7月24日のKrush後楽園ホール大会、クルーザー級の新チャンピオンを決めるトーナメントは、リザーブマッチを含め4試合中3試合がKOという期待通りの内容となった。
優勝したのはムエタイの名門ウィラサクレック・フェアテックス所属のサッタリ・ウィラサクレック。1回戦、RUIを1ラウンドで倒すと決勝の谷川聖哉戦も1ラウンドKO。2試合で4度のダウンを奪い、またK-1・Krushでの4試合をすべてKOで勝っている。圧巻としか言いようがない。
重量級でKOを連発したから、パワーファイターというイメージを持たれがちかもしれない。確かにパンチのパワーは凄まじいものがある。ただ、サッタリの強みはそれだけではない。
攻撃のスピードは中量級並み。決勝で闘った谷川によると「急所をしっかり狙ってきている」。サッタリ自身は「試合のたびに違う自分を出そうとしている。相手に応じたファイトスタイルで、どうすれば勝てるかを考えて練習しています」と語った。実際、決勝のフィニッシュになったのは鮮やかなカウンターのフック。谷川がローキックで主導権を握りかけ、前に出てきたところでの一撃だった。
パワーだけではない、勢いだけでもない、地力あってのベルト奪取。母国イランではアマチュアで実績をあげ、プロとしての活躍を夢見て日本へやってきた。

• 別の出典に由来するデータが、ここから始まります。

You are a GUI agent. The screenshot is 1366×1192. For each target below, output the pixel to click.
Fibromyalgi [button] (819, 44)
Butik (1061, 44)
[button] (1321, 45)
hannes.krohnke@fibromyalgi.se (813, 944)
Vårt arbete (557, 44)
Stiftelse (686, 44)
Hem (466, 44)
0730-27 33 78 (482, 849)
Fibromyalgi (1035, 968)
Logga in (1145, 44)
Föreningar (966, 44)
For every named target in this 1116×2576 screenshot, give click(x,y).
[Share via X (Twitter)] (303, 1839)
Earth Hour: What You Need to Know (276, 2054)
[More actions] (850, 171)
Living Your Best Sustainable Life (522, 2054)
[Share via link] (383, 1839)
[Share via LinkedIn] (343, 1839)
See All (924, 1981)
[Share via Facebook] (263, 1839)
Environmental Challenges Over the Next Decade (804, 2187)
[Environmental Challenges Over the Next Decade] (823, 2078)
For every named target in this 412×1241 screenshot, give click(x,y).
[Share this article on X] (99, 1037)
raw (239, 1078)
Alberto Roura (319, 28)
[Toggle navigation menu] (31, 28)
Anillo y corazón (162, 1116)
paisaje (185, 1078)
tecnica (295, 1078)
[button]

「日本のみんなも日本という国も大好き。ずっと日本に住んでいたい」
日本に来て、夢は叶えるべき目標に変わったとサッタリ。Krushのベルトを巻いた今、新しい目標もある。もちろんK-1のベルトだ。現在のK-1クルーザー級王者はシナ・カリミアン。サッタリと同じイラン出身の選手だ。しかもカリミアンは、もともとウィラサクレック・フェアテックスに所属していた。サッタリにとっては日本で活躍する先輩であり、またジムとして見れば“因縁”の相手でもある。
サッタリは「誰がK-1のベルトを持っていたとしても、その相手と闘う」とコメント。特に意識はしていないようだが、果たしてどうなるか。その凄まじい倒しっぷりを見れば、K-1王座挑戦はそう遠くないと誰もが確信できるだろう。